Abstract

In order to know as much as possible about human reactions under conditions of extreme ambient air temperatures, and about the ability of men to survive under these conditions and to assist in their own survival, a series of studies was made in which groups of 10 men were exposed to temperature conditions ranging from 96°F. to 104°F. wet bulb (W.B.). Rigid criteria were employed to decide when men should be withdrawn from the test conditions. These were: (a) reaching a rectal temperature of 104°F., (b) suffering from repeated attacks of heat collapse which prevented the subject from standing erect, and (c) suffering a change in temperament and being no longer susceptible to instructions.

At W.B. temperatures of 104°F. and 102°F. the rectal temperatures of the men continued to rise in a straight line until they reached 104°F. There was no tendency for the rectal temperatures to reach a steady state.
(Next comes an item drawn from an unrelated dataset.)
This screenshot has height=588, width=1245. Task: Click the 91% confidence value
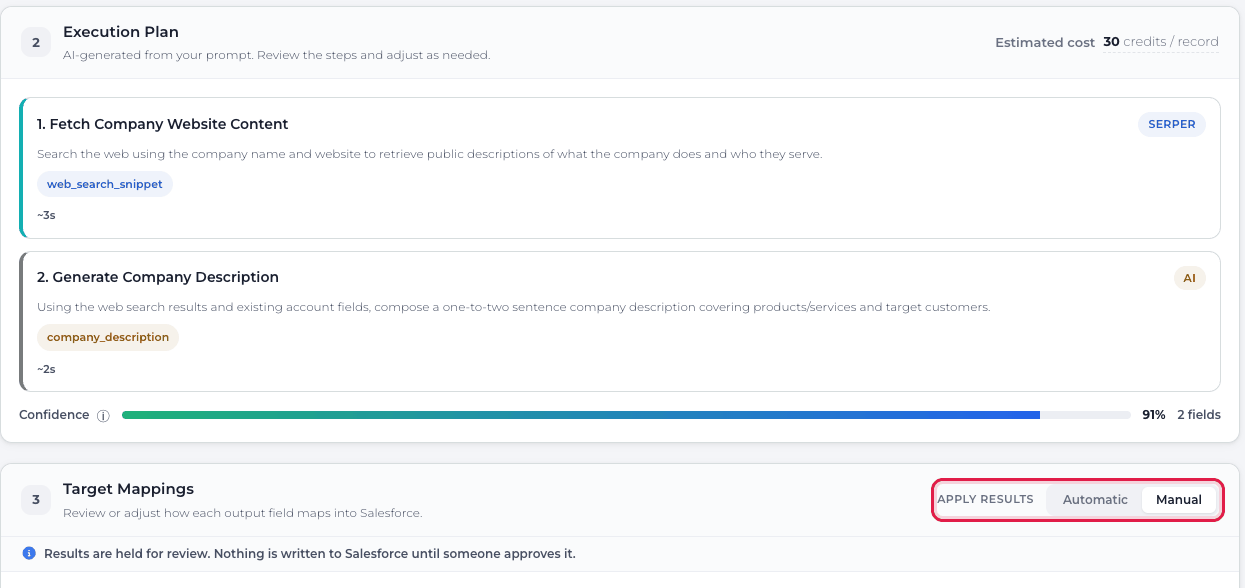(x=1154, y=415)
At 100°F. W.B. there was a definite tendency in the rectal temperatures towards a steady level, but a steady state was not reached until the rectal temperatures had reached 104°F. The same general trend was seen at 98°F., but the time taken to reach a steady state was increased considerably. At 96°F. the rectal temperatures reached a steady level of between 102°F. and 103°F. after about 12 hours of exposure. Superimposed on this steady level was a clearcut circadian rhythm in rectal temperature.

At 104°F. the mean heart rate continued to rise until the men were withdrawn when it had reached 148 beats per minute. In all the other air conditions, the heart rates reached a relatively steady level and the maximum level attained was proportionate to the severity of the air conditions.

The sweat rate increased steadily between 96°F. and 100°F. W.B. from 130 ml./hour to 300 ml./hour. Above 100°F. it increased sharply to reach 800 ml./hour at 102°F. and 875 ml./hour at 104°F. W.B. In contrast to the sweat rate, the hourly rate of water intake did not alter between 96°F. and 100°F. W.B., being approximately constant at 150 ml./hour, but at 102°F. and 104°F. W.B. it rose sharply to 310 ml./hour and 330 ml./hour respectively. The hourly urine output was 95 ml./hour at 96°F. W.B. but fell to 50 ml./hour at 98°F. W.B. and declined further to 35 ml./hour at 104°F. W.B.

At 96°F. and 98°F. W.B. the water intake was approximately equal to the rate of sweat loss, but at 100°F. the sweat rate increased without any rise in water intake, so that the difference was about 150 ml./hour. At 102°F. and 104°F. W.B. the rate of sweating increased sharply. Although the rate of drinking also rose, the difference between intake and output had also increased to about 550 ml./hour at 104°F. W.B.

The curve of the average rate of dehydration is very similar to that representing the rate of sweating. There was little difference in the rate of dehydration between 96°F. and 98°F. W.B., the rate being 80 ml./hour, but at 100°F. it rose to 210 ml./hour. Above 100°F. W.B. the rate of dehydration rose sharply as the rate of water intake lagged further behind the rate of sweating; it was 510 ml./hour at 104°F. W.B.

The main psychological effects were on the men's temperaments. A number of men became aggressive, a few became hysterical, and a few maintained a stoical silence. At 96°F. W.B., when the men remained in the climatic rooms for 48 hours, there were periods of aggressive behaviour which alternated with apathy. Electroencephalograms were done on some subjects. No abnormalities of any kind were evoked or caused by exposure to heat.

The tolerance times before which men, who were initially cool, would not have reached their limit of tolerance to heat were estimated.